══ Trecho do documento ══

Insuficiência russa?
Em 53 anos - incluindo aí um hiato na premiação de traduções entre 1963 e 1978 - apenas dois títulos russos ocuparam primeiro lugar na categoria de Tradução do Jabuti: "A. P. Tchekhov: Cartas para uma Poética", excertos da correspondência do escritor vertidos para o português pela professora da USP já falecida Sophia Angelides, e "A Dama de Espadas", de Aleksandr Púchkin, traduzido por Boris Schnaiderman e Nelson Ascher.
Próximo à avenida Paulista, apartamento do tradutor é abarrotado de suvenires e relíquias culturais russo-soviéticas. Foto: Marina Darmaros
Poucas foram as obras também a ocupar outras posições: em 2012, a tradução de "Guerra e Paz", de Tolstói, rendeu 2° lugar a Rubens Figueiredo; em 2011, "Os Irmãos Karamazov", de Fiódor Dostoiévski, com tradução de Paulo Bezerra, ficou em terceiro lugar; a posição também foi ocupada em 2007 por "Indícios Flutuantes", de Marina Tsvetáieva, traduzido por Aurora Bernardini; e, em 2005, Paulo Bezerra alcançou o segundo lugar com "Os Demônios" de Dostoiévski.

═══

### A fazer
1) No trecho do documento, reescreva a parte que vai de "Insuficiência russa?" até "e Nelson Ascher.", trocando "Jabuti" por "prêmio".
2) De acordo com o trecho do documento, quem traduziu "Guerra e Paz", obra que ficou em 2° lugar em 2012?
3) Como fica em inglês esta frase do trecho do documento: "Próximo à avenida Paulista, apartamento do tradutor é abarrotado de suvenires e relíquias culturais russo-soviéticas."?

══ Itens listados ══

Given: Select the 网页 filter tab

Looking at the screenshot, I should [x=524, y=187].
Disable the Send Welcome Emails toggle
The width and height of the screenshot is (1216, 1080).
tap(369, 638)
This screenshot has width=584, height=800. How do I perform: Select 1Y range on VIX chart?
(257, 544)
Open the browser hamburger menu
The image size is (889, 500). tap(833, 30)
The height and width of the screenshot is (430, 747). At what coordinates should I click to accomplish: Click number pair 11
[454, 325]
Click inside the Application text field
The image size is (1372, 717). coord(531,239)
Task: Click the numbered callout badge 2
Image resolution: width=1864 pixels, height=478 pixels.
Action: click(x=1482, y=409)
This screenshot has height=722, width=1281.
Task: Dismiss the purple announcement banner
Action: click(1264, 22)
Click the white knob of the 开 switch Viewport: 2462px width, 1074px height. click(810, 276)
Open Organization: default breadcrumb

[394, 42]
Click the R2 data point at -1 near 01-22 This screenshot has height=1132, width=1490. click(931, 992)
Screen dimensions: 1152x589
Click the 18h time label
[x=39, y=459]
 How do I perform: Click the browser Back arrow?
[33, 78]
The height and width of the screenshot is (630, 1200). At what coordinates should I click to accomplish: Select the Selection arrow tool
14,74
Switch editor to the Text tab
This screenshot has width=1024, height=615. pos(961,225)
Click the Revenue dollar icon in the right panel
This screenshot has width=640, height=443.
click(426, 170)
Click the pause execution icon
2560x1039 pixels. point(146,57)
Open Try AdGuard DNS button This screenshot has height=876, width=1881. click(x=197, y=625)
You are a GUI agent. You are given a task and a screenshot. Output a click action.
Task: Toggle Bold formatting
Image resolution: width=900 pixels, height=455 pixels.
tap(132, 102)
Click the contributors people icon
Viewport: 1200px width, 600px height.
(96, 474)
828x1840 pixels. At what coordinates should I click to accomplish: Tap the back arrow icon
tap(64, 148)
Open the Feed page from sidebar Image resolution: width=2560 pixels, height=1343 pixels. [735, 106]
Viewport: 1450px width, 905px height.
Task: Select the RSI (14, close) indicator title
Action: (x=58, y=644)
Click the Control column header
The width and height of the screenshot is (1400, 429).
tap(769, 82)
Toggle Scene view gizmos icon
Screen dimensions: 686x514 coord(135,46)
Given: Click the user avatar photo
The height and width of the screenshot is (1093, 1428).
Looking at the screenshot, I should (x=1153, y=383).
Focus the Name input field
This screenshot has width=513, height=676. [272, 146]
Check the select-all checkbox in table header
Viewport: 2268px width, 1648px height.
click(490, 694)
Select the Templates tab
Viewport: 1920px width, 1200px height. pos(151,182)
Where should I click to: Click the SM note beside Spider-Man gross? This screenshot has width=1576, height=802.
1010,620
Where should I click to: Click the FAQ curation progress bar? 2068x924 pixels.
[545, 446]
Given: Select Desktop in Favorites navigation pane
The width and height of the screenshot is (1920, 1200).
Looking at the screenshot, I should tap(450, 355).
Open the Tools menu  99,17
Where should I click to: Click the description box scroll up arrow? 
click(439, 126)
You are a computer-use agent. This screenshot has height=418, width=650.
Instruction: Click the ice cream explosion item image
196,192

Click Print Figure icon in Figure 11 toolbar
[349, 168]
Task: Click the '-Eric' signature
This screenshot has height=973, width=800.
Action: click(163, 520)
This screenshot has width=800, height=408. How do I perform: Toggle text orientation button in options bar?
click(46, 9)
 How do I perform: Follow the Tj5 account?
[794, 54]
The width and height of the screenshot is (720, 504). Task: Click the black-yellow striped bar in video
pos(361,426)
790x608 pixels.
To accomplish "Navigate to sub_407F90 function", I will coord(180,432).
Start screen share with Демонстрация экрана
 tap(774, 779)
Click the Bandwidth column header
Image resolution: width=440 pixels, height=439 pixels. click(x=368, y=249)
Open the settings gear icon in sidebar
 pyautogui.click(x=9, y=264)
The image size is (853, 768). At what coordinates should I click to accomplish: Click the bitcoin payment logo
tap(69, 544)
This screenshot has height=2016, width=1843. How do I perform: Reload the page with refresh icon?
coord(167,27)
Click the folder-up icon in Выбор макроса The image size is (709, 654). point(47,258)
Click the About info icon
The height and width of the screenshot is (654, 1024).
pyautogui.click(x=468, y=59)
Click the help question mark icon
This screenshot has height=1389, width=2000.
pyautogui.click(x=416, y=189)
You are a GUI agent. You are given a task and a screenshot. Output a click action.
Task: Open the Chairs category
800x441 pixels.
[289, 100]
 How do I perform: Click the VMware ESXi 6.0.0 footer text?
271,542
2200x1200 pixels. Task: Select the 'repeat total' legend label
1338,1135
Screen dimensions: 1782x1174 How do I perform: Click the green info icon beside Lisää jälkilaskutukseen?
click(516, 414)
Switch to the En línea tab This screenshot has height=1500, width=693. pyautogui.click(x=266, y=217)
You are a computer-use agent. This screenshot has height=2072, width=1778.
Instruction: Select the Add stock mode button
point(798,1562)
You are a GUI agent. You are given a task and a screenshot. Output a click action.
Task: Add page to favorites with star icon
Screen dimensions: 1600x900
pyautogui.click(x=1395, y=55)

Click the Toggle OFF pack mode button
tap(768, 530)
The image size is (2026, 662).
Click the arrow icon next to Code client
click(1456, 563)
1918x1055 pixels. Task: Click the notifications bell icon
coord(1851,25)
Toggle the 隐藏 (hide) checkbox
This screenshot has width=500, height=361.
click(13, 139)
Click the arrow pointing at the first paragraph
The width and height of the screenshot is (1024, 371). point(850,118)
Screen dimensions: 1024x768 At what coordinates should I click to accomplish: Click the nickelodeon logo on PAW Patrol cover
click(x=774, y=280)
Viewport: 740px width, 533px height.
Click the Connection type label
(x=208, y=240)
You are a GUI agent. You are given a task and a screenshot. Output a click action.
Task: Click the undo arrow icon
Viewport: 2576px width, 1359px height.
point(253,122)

═══

### Resultados por tarefa
1)
Insuficiência russa?
Em 53 anos - incluindo aí um hiato na premiação de traduções entre 1963 e 1978 - apenas dois títulos russos ocuparam primeiro lugar na categoria de Tradução do prêmio: "A. P. Tchekhov: Cartas para uma Poética", excertos da correspondência do escritor vertidos para o português pela professora da USP já falecida Sophia Angelides, e "A Dama de Espadas", de Aleksandr Púchkin, traduzido por Boris Schnaiderman e Nelson Ascher.

2) Rubens Figueiredo.

3) Near Avenida Paulista, the translator's apartment is crammed with Russian-Soviet souvenirs and cultural relics.